= Exercise brief =
Report, in full, each line of the material below in which the string "Bildkarten" occurs.

-------- Records

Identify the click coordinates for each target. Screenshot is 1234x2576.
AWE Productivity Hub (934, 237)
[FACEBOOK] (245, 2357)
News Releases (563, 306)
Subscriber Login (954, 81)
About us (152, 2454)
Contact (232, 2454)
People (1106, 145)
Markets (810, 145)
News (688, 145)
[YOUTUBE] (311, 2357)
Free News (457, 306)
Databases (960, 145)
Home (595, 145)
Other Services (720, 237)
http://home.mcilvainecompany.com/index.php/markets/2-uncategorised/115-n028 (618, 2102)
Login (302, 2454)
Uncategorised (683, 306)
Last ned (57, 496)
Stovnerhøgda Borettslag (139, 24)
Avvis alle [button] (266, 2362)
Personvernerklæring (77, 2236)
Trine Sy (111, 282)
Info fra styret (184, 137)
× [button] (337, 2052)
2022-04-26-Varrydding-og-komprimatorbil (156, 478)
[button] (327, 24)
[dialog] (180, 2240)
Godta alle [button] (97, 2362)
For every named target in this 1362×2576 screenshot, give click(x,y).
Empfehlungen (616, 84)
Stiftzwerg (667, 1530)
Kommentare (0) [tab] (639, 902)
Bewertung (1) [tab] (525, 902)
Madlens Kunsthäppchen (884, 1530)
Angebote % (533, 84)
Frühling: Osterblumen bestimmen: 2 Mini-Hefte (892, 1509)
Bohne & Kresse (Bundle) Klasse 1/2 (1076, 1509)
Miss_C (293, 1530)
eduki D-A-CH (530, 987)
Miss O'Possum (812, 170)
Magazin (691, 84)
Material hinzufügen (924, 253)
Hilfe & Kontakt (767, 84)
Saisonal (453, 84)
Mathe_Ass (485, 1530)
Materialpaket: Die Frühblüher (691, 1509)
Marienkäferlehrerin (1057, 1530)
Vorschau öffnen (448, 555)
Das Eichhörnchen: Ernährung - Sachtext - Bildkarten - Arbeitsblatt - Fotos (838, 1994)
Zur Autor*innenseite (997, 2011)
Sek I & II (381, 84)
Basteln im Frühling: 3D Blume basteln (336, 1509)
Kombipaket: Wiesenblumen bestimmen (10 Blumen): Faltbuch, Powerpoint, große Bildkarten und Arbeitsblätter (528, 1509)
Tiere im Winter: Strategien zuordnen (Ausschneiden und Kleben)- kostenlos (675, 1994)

----------------

= Result below =
Das Eichhörnchen: Ernährung - Sachtext - Bildkarten - Arbeitsblatt - Fotos (838, 1994)
Kombipaket: Wiesenblumen bestimmen (10 Blumen): Faltbuch, Powerpoint, große Bildkarten und Arbeitsblätter (528, 1509)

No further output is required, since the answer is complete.